La Revolución de Asturias de 1934 fue el primer intento fallido del inicio de la Guerra Civil Española. Pero no fue ni un caso aislado, ni había carecido ya de precedentes.

El clima de agitación y descontento social nunca dejó de existir a lo largo de toda la vida de la Segunda República. Pero era necesaria una fuerza política o sindicalista que levantara al pueblo en armas. Desde noviembre de 1933, los levantamientos anarquistas (en rojo) se vinieron sucediendo por todo el país.
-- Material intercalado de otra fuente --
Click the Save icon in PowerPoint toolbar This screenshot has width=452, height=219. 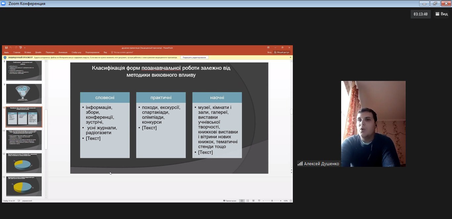[x=6, y=48]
La excusa final vino dada por la inclusión en el gabinete de gobierno del republicano Lerroux de tres ministros de la CEDA (partido de la derecha opuesto a la republica). Esta formación fue rechazada de plano principalmente por el PSOE que declaró el gobierno ilegal y exigía la convocatoria de unas nuevas elecciones generales.

El 4 de octubre, el PSOE con el apoyo del sindicato UGT convoca una huelga general para el día 5. En el mapa se observa la incidencia que esta huelga tuvo y los principales focos (en marrón).
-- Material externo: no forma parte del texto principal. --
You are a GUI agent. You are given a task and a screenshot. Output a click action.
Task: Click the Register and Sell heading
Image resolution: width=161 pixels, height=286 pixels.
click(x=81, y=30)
Aprovechando el desconcierto provocado por la huelga, Cataluña se convierte en el principal foco de altercados después de Asturias. En la noche del 6 al 7 de octubre, Lluis Companys de Ezquerra Republicana proclama el Estado Catalán. El gobierno central se verá obligado a actuar con el ejército que causará varias decenas de muertos y la disolución del recién constituido estado.


El Enfrentamiento


Pero de entre todos los levantamientos que provocaron esta huelga, fue el de Asturias el que mas trabajo costó al gobierno para ser sofocado. La historia ha englobado esta Revolución de Asturias dentro de un marco mucho mas amplio que se ha denominado la Revolución de 1934.
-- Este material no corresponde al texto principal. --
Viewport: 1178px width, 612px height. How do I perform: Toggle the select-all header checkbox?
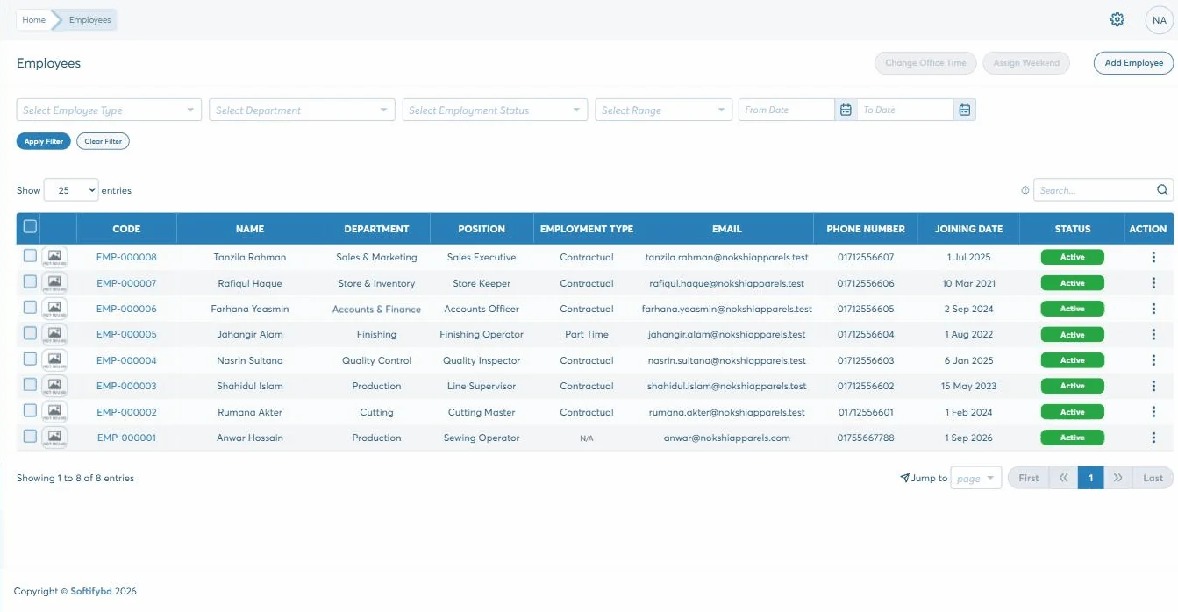coord(30,227)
Igual que ocurrió en Cataluña, al amparo del movimiento huelguístico general, los movimientos obreros y anarquistas liderados por la CNT, UGT y PSOE animaron a una insurrección abierta con el objeto de derrocar al gobierno central vigente.




Hay que tener en cuenta que no buscaban eliminar la república sino tan solo que hubiera un cambio de gobierno de corte socialista. Es por ello que se proclama en Oviedo la República Socialista Asturiana. En tres días, los mineros (principal fuente de rebeldes) se hacen con el control de toda Asturias. Se forma el Ejército Rojo y se comienza a barajar la posibilidad de extender la revolución hacia Madrid. En total, se calcula que el grueso de la revolución estuvo formado por unos 50.000 sublevados armados con numerosos pertrechos provenientes del asalto al buque Turquesa, de diversas fábricas de armas de la localidad y de los cuarteles.

El gobierno central se vió obligado a actuar con energía y para ello mando llamar a los generales Goded y Franco para que dirijan la operación. 4 columnas del ejército de la república atacarán desde los cuatro puntos cardinales. Con unos efectivos de 18.000 hombres y un importante apoyo aéreo y naval, los rebeldes fueron finalmente arrinconados en Oviedo (flechas rojas). Las batallas se expandieron por toda la capital y los bombardeos aéreos se sucedieron durante los días del 8 al 10 de octubre.



Finalmente la revuelta fue sofocada, Oviedo quedó arrasada y se contabilizaron algo más de 1.000 muertos.